From shared seats to collective farming, this traveller’s group shows how to build a community.

On the same track How a group of train travellers became a community for social causes
news Human Interest Friday, February 10, 2017 - 19:21

When 51-year old K Chandran boards the Thrissur-Kannur Passenger train every morning, he finds very few strangers in the compartment. The rest are all friends who will keep him company for the three hours of journey that will take him to his workplace in Kozhikode. 

Back in 2004, when Chandran, an employee of the state Agriculture Department began catching the early morning train to Kozhikode, he knew hardly anyone in the compartment. 

13 years later, Chandran finds himself the president of Trainmates, a socio-cultural platform for commuters of the Thrissur-Kannur passenger train. 

Speaking to The News Minute, Chandran recalls how he would make use of every opportunity to strike a conversation with his co-passengers.
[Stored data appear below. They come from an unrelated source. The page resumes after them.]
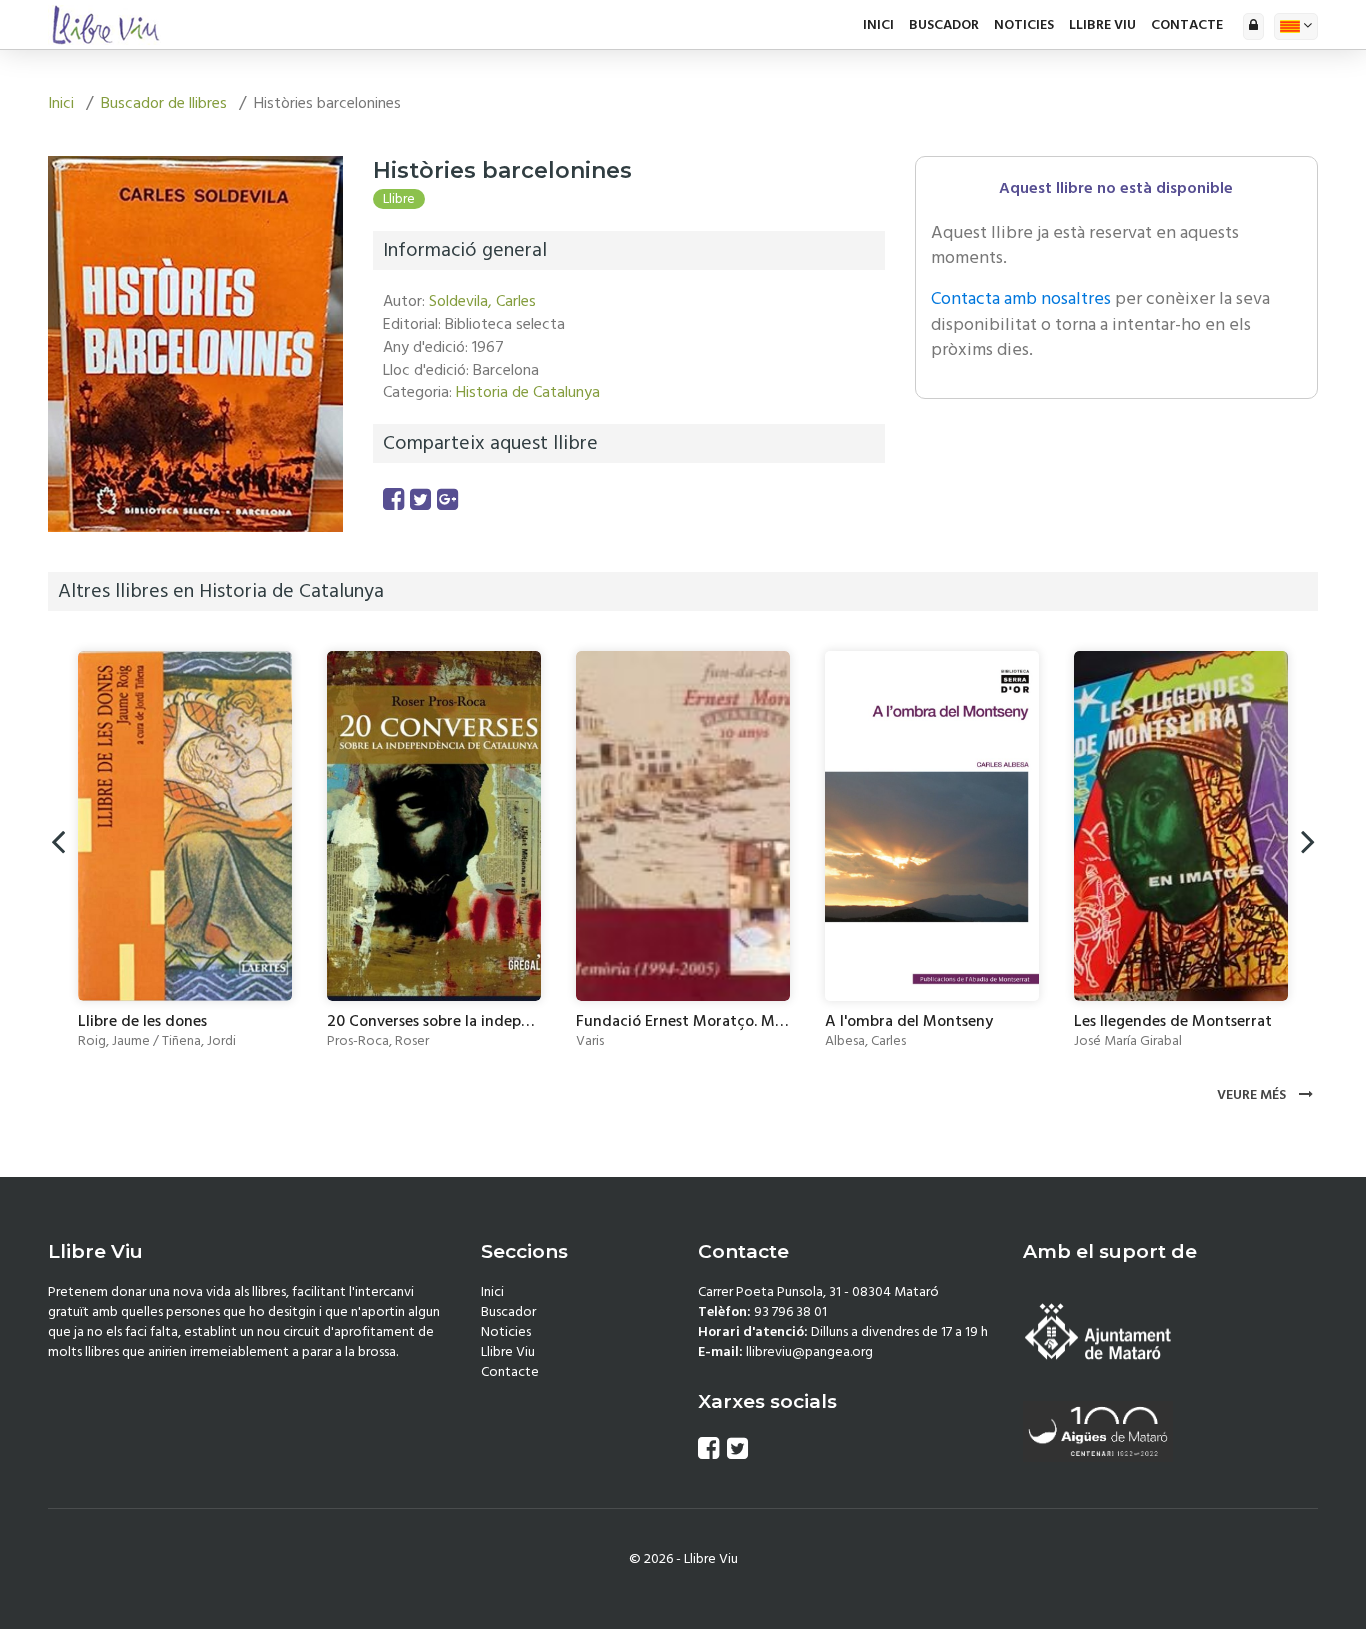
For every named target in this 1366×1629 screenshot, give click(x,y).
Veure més (1253, 1095)
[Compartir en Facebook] (393, 500)
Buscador (944, 25)
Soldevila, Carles (482, 301)
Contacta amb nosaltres (1021, 298)
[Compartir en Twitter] (420, 500)
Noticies (1024, 25)
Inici (878, 25)
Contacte (1187, 25)
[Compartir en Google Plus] (447, 500)
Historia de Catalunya (528, 392)
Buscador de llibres (164, 103)
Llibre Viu (1102, 25)
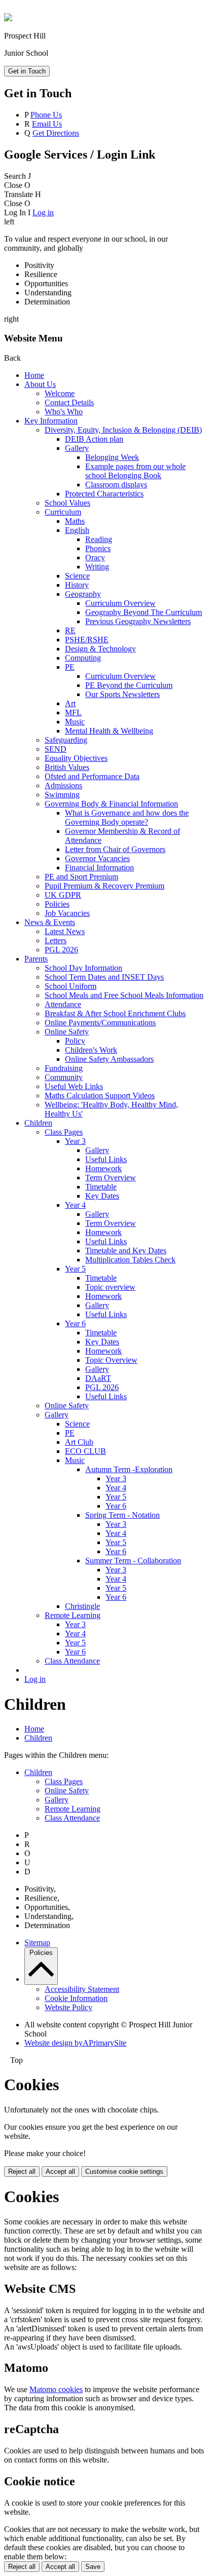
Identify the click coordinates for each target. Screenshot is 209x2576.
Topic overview (110, 1287)
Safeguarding (66, 740)
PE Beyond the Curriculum (128, 685)
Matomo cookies (56, 2389)
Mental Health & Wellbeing (109, 730)
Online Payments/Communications (100, 1022)
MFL (73, 712)
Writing (97, 566)
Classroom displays (116, 484)
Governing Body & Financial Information (111, 803)
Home (34, 375)
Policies (57, 904)
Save (92, 2566)
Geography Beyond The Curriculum (143, 612)
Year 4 (75, 1205)
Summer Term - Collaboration (133, 1560)
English (77, 530)
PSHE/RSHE (87, 639)
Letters (55, 940)
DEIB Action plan (94, 439)
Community (64, 1077)
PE (70, 667)
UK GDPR (63, 895)
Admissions (63, 785)
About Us (40, 384)
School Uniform (70, 986)
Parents (36, 958)
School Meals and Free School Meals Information (124, 995)
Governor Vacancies (97, 858)
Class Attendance (72, 1661)
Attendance (63, 1004)
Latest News (65, 931)
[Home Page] (8, 18)
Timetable (101, 1186)
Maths (75, 521)
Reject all (22, 2171)
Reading (98, 539)
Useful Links (106, 1159)
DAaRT (98, 1378)
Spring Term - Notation (122, 1515)
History (77, 585)
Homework (103, 1168)
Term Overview (110, 1177)
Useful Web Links (74, 1086)
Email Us (47, 124)
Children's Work (91, 1050)
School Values (67, 502)
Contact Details (69, 402)
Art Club (79, 1442)
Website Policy (68, 2007)
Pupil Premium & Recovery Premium (104, 885)
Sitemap (37, 1942)
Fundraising (64, 1068)
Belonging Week (112, 457)
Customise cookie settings (124, 2171)
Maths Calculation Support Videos (100, 1095)
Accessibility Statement (82, 1989)
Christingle (82, 1606)
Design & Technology (100, 648)
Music (75, 721)
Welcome (60, 393)
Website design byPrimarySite (75, 2043)
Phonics (98, 548)
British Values (67, 767)
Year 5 (75, 1268)
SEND (55, 749)
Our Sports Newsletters (122, 694)
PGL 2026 (61, 949)
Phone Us (46, 114)
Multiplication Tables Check (130, 1259)
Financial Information (99, 867)
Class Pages (64, 1132)
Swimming (62, 794)
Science (77, 575)
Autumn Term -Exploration (128, 1469)
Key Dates (102, 1195)
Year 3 (75, 1141)
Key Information (51, 420)
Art (70, 703)
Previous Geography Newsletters (138, 621)
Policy (75, 1040)
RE (70, 630)
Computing (83, 657)
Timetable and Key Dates (125, 1250)
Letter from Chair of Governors (115, 849)
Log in (43, 212)
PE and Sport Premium (81, 876)
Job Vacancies (67, 913)
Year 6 (75, 1323)
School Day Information (83, 968)
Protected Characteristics (104, 493)
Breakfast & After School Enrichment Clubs (115, 1013)
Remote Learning (72, 1615)
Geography (83, 594)
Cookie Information (76, 1998)
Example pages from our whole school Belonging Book (135, 471)
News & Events (49, 922)
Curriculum (63, 512)
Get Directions (55, 133)
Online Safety (67, 1031)
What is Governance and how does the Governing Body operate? (127, 817)
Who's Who (64, 411)
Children (38, 1123)
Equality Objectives (76, 758)
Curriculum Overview (120, 603)
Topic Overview (111, 1360)
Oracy (95, 557)
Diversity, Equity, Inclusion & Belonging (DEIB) (123, 430)
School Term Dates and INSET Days (104, 977)
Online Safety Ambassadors (109, 1059)
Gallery (77, 448)
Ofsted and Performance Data (92, 776)
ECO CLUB (85, 1451)
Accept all (60, 2171)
Himself a member of the Southern Railway's Consultation Cell, Chandran would urge them to share their grievances with him, so that he could report back to the Railways.

Very soon he realized that he was not the only regular passenger in the compartment. Discussions on current affairs and political developments in the state dominated his conversation with four other government employees who too had their offices at Kozhikode. 
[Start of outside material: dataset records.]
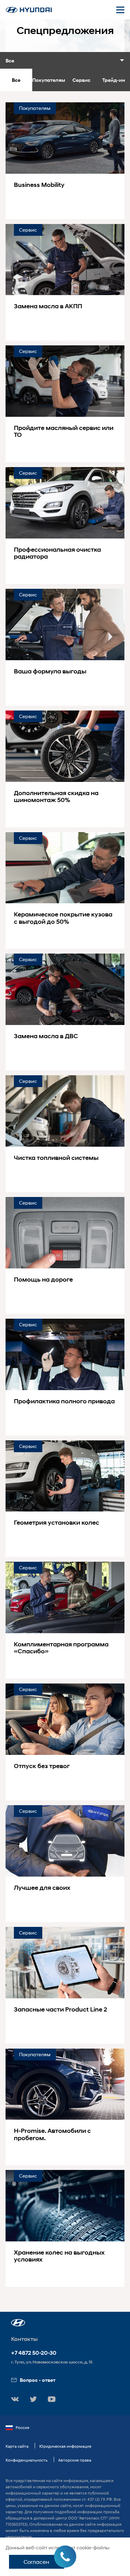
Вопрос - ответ (37, 2380)
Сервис (81, 80)
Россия (22, 2427)
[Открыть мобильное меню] (120, 9)
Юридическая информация (65, 2446)
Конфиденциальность (26, 2460)
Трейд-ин (113, 80)
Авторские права (74, 2460)
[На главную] (29, 10)
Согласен (36, 2561)
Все (16, 80)
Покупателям (48, 80)
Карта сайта (17, 2446)
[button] (18, 2322)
Three months and numerous conversations later, the five passengers -KG Balakrishnan, Dharman, Nandan, Achukkuttan and Chandran- decided it was time for them to expand their circle. That was when in August 2005, Trainmates formally came into being. 
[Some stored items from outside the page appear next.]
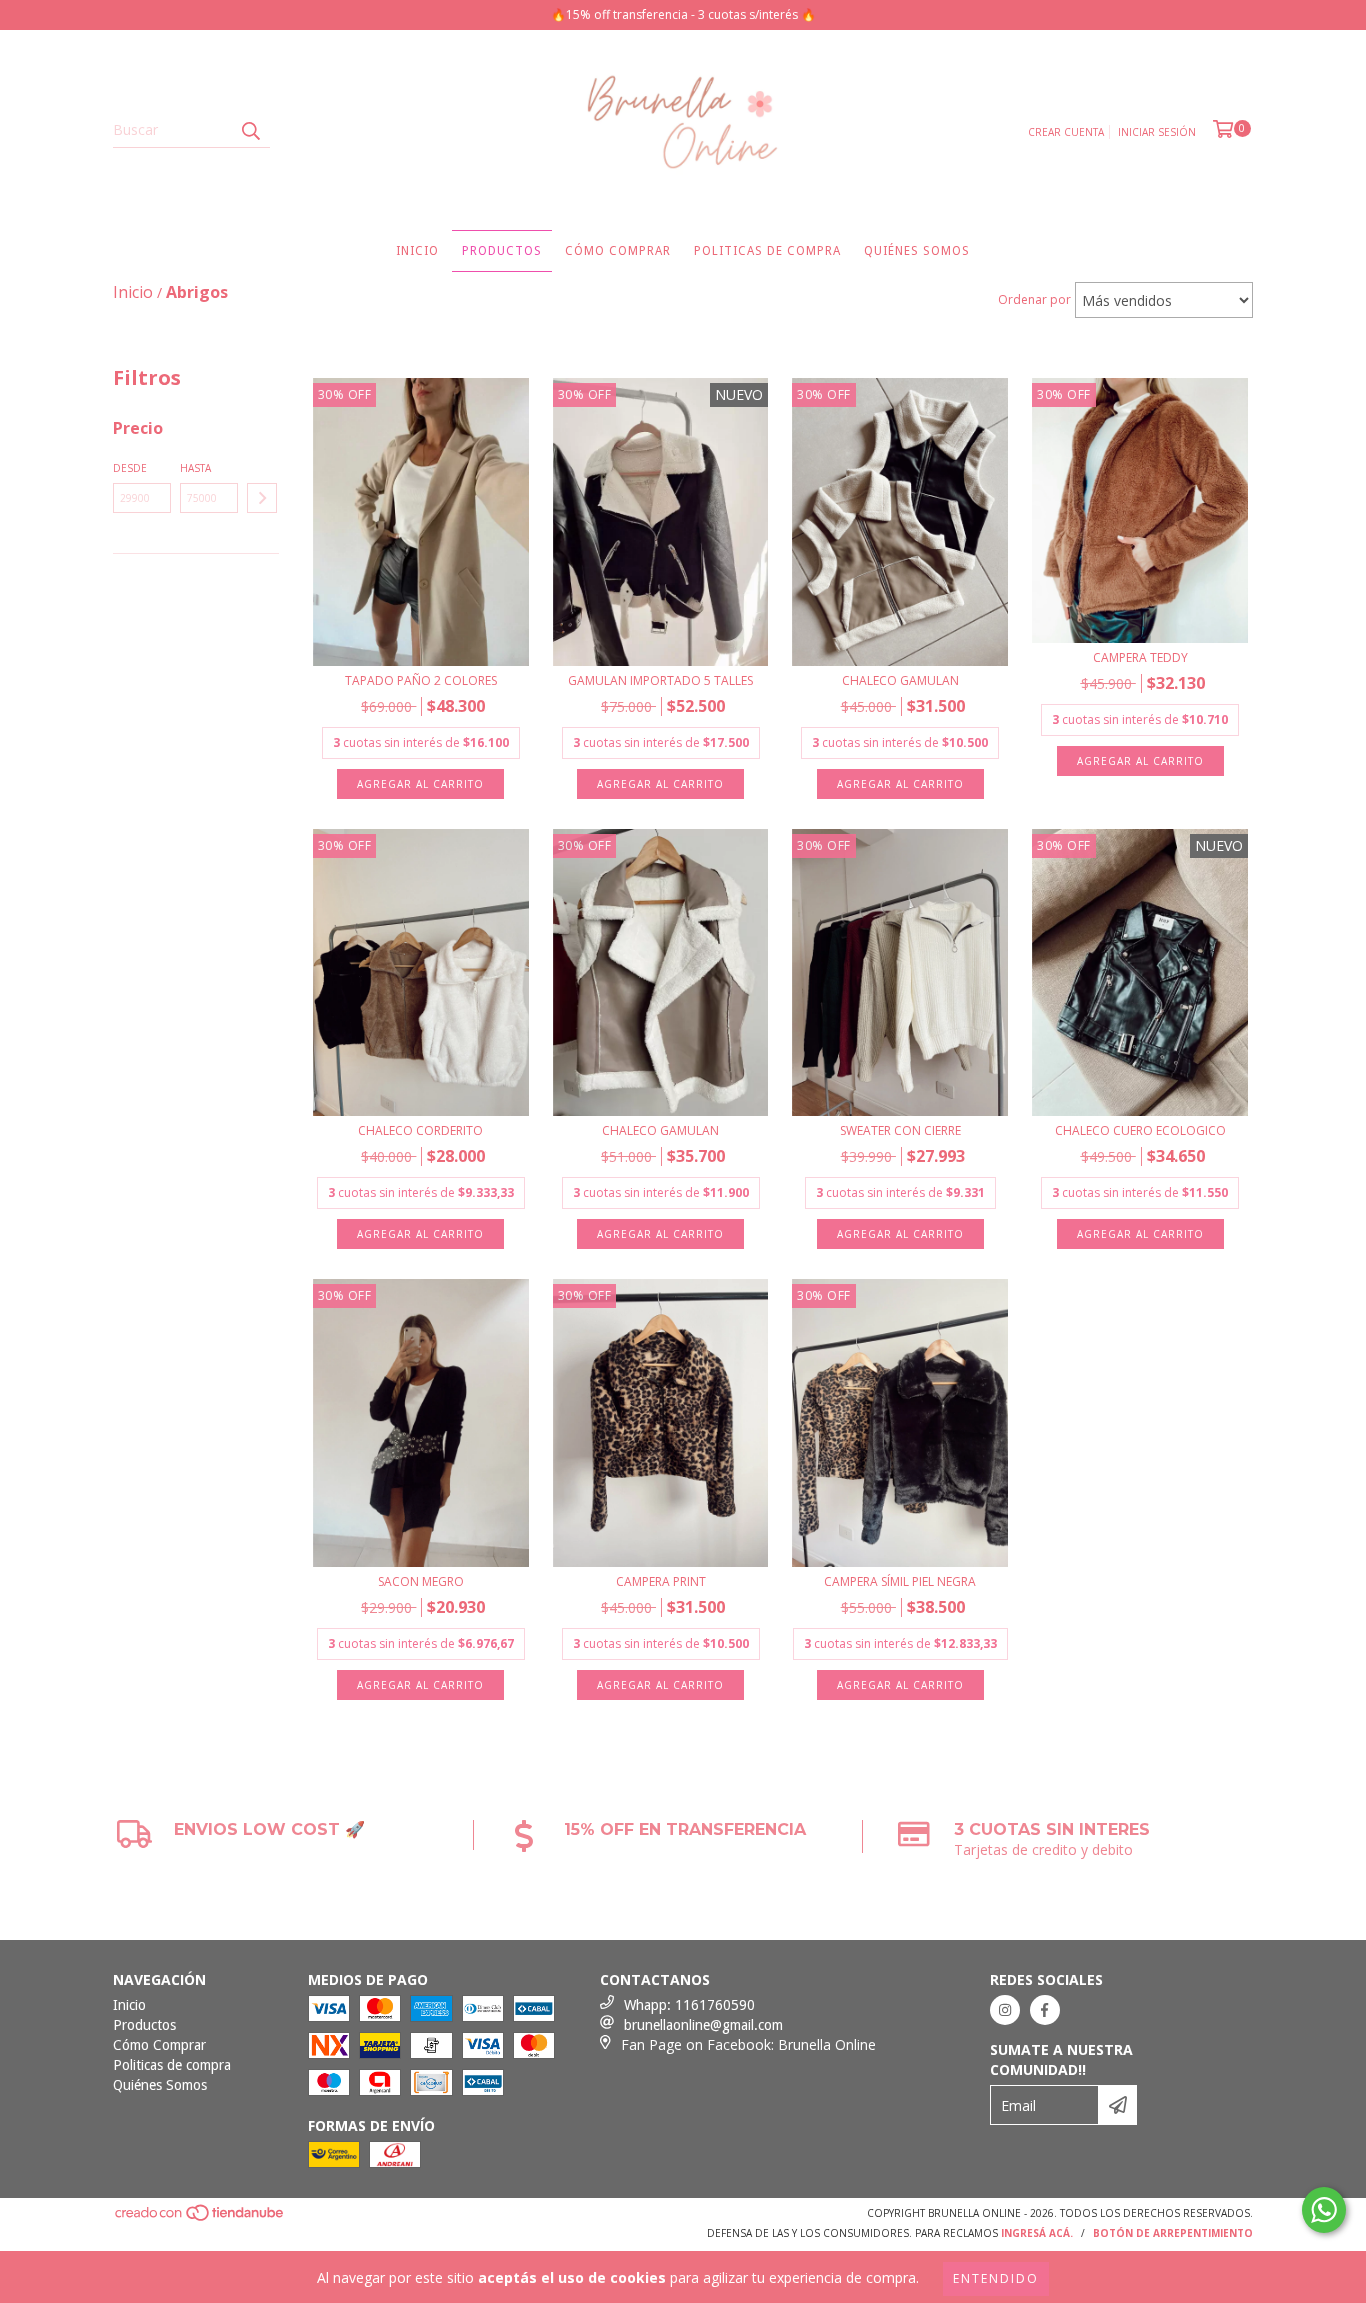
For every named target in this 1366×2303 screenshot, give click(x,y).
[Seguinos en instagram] (1005, 2010)
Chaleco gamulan (900, 680)
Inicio (417, 251)
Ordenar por (1034, 299)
"It took us a couple of months to get past the casual conversations, and understand each other better. This gradually paved the way to a deep friendship. Our families too were later roped in. Some months later, we organized a get-together at CMS School in Thrissur. All of our families turned up," smiles Chandran.

Soon, others joined in. 

"As far as I remember, the five of us have always boarded the fourth compartment from the back. Once the group was formed, we would tell the others that they would find us there. Soon, they too began boarding the same compartment," Chandran elaborates.

The return journey was no different. They would board from Kozhikode, arrive at Shornur in Palakkad, from where they switched trains for Thrissur. 

"Right from the beginning, Trainmates has had a definite purpose. This is not just a gathering of those who while away time during the daily commute. There are several who are unable to lead a harmonious life, owing to class differences. Whatever their circumstances, they tend to end up isolated. Trainmates seek to uplift such deprived sections in society," avers Chandran.

For the first three years, the group concentrated on strengthening its own bond, with even Onam being celebrated in the train-compartment. 

They even went to the extent of adorning the floor of the compartment with floral carpets, and distributed traditional food items like banana chips, pappadam and payasam to all passengers. This added more members to the group. 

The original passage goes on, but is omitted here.